**Exercise inputs**
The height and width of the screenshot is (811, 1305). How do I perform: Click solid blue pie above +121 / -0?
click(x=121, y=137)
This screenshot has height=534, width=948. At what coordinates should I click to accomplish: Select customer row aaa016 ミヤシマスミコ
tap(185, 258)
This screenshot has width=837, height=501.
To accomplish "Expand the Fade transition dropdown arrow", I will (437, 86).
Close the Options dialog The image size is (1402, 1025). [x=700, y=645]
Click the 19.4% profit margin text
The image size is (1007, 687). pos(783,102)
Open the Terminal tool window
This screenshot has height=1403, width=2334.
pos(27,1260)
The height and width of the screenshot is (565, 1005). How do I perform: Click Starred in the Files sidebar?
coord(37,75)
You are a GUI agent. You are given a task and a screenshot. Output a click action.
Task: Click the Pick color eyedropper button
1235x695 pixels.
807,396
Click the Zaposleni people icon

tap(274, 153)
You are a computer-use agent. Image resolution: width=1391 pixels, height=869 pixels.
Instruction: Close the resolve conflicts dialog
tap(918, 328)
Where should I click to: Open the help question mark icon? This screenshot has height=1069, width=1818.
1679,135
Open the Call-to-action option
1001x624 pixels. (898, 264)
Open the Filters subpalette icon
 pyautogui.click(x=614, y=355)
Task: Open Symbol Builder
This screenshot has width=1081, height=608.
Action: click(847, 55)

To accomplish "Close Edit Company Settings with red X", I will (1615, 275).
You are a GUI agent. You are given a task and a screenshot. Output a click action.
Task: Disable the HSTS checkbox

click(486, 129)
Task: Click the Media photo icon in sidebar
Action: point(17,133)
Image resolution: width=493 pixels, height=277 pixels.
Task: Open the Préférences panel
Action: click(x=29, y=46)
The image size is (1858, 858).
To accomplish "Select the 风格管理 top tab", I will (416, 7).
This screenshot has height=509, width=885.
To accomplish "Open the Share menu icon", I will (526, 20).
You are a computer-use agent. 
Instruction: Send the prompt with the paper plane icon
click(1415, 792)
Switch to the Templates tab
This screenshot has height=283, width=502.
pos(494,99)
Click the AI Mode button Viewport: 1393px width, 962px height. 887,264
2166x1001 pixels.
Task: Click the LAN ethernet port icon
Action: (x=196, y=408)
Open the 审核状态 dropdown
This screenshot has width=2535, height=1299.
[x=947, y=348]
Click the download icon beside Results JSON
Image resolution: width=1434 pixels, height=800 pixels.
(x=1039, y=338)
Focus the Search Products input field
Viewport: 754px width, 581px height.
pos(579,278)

**What to do**
Find how many lines in the entries include the string "agent", and state only the number.

**Expected output**
4